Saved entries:
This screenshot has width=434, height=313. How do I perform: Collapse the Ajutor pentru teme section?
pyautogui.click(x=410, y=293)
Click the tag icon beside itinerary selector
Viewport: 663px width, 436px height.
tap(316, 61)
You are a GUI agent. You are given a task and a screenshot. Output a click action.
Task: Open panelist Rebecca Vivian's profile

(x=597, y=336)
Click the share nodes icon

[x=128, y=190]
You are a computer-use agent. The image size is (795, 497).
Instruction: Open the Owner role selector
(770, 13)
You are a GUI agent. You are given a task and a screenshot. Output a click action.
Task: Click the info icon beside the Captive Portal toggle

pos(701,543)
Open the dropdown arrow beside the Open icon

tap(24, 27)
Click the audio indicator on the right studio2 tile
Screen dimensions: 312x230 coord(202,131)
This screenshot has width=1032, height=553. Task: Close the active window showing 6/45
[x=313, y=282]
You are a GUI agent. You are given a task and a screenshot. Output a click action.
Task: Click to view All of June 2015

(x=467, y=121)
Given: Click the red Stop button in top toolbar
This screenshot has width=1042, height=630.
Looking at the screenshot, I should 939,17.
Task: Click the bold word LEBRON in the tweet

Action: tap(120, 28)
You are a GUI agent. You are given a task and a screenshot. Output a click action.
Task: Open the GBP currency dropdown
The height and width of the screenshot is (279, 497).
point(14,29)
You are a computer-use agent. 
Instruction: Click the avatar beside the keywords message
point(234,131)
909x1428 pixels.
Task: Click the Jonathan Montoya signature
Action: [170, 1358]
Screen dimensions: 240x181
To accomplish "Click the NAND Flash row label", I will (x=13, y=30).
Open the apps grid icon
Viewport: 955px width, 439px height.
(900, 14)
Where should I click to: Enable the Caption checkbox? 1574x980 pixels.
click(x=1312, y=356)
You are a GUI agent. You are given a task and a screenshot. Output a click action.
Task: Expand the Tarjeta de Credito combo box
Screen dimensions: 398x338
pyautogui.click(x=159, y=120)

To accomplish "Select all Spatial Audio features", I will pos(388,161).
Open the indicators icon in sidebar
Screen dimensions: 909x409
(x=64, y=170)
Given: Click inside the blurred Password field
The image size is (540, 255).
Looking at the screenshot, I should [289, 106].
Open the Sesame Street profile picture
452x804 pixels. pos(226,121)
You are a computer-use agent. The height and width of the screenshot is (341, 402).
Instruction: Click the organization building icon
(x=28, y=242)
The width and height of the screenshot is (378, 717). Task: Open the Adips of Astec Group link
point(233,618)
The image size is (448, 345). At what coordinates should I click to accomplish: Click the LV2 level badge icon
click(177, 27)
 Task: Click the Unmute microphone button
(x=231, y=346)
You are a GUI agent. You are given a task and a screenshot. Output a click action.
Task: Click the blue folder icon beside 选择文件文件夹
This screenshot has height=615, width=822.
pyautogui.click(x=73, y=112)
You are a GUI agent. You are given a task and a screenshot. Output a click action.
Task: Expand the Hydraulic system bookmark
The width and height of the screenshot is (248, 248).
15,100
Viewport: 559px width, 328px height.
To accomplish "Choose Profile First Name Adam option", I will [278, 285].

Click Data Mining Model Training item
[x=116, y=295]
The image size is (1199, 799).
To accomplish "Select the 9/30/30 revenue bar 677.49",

*Your task*:
Begin with the line above that has "Click the audio" and continue through the line that has "Given: Click the", setting each one down exactly. Stop there.

*Answer to this task*:
Click the audio indicator on the right studio2 tile
Screen dimensions: 312x230 coord(202,131)
This screenshot has width=1032, height=553. Task: Close the active window showing 6/45
[x=313, y=282]
You are a GUI agent. You are given a task and a screenshot. Output a click action.
Task: Click to view All of June 2015

(x=467, y=121)
Given: Click the red Stop button in top toolbar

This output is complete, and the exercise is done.